Zydus Lifesciences Gains USFDA Orphan Drug Designation for Desidustat
Filing Summary
Zydus Lifesciences Ltd has received the USFDA Orphan Drug Designation for its drug Desidustat, intended for the treatment of beta-thalassemia. This designation may offer Zydus eligibility for a potential seven-year marketing exclusivity, contingent upon USFDA approval. Desidustat is a hypoxia inducible factor-prolyl hydroxylase inhibitor, which may increase hemoglobin and red blood cell counts. The USFDA grants orphan status to support the development of treatments for rare diseases affecting fewer than 200,000 people in the United States. The announcement was made on November 6, 2025.
Zydus Lifesciences Ltd has announced that the United States Food and Drug Administration (USFDA) has granted Orphan Drug Designation to its drug Desidustat for the treatment of beta-thalassemia. This designation is intended to support the development of treatments for rare diseases affecting fewer than 200,000 people in the United States. The announcement was made on November 6, 2025, and highlights the potential benefits of Desidustat as a treatment option.
The Orphan Drug Designation provides Zydus with eligibility for certain development incentives. These incentives include tax credits for qualified clinical testing and prescription drug user fee exemptions. Additionally, the designation offers the potential for a seven-year marketing exclusivity period, subject to USFDA approval. This exclusivity period is intended to encourage the development of treatments for rare diseases by providing a competitive advantage in the market.
Desidustat is a hypoxia inducible factor-prolyl hydroxylase inhibitor (HIF-PHI). It has the potential to increase hemoglobin and red blood cell counts, which are critical factors in the treatment of beta-thalassemia. Research conducted on beta-thalassemic mice has shown that Desidustat treatment led to an increase in hemoglobin and red blood cell levels. This mechanism of action positions Desidustat as a promising candidate for addressing the medical needs of beta-thalassemia patients, who often require lifelong blood transfusions and treatment for iron overload.

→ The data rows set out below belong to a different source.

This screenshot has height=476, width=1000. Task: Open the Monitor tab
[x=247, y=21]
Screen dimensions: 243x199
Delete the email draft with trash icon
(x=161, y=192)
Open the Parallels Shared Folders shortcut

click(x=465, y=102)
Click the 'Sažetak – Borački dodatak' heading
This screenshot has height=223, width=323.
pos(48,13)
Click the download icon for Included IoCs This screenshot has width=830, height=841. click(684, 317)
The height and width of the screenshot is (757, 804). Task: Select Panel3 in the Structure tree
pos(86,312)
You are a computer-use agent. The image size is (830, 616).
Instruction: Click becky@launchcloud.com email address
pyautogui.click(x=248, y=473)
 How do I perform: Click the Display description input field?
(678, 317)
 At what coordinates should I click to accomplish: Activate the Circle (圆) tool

The USFDA’s Office of Orphan Drug Products grants orphan status to support the development of medicines for rare diseases. Beta-thalassemia is characterized by low levels of hemoglobin, leading to a lack of oxygen in the body and resulting in symptoms such as weakness and fatigue. The condition often requires chronic blood transfusions, which can lead to complications such as iron overload. Desidustat’s potential to increase hemoglobin levels may offer a new therapeutic approach for managing this condition.
The announcement of the Orphan Drug Designation for Desidustat was made by Zydus on November 6, 2025. The company has not disclosed specific timelines for the further development or potential commercialization of Desidustat. The designation marks a significant step in the regulatory process, providing Zydus with the opportunity to advance the development of Desidustat for beta-thalassemia treatment.
Zydus Lifesciences Ltd is a global pharmaceutical company focused on discovering, developing, manufacturing, and marketing a broad range of healthcare therapies. The company employs over 29,000 people worldwide, including 1,500 scientists engaged in research and development. Zydus is committed to unlocking new possibilities in life sciences through quality healthcare solutions and has introduced several innovative products in the market over the last decade.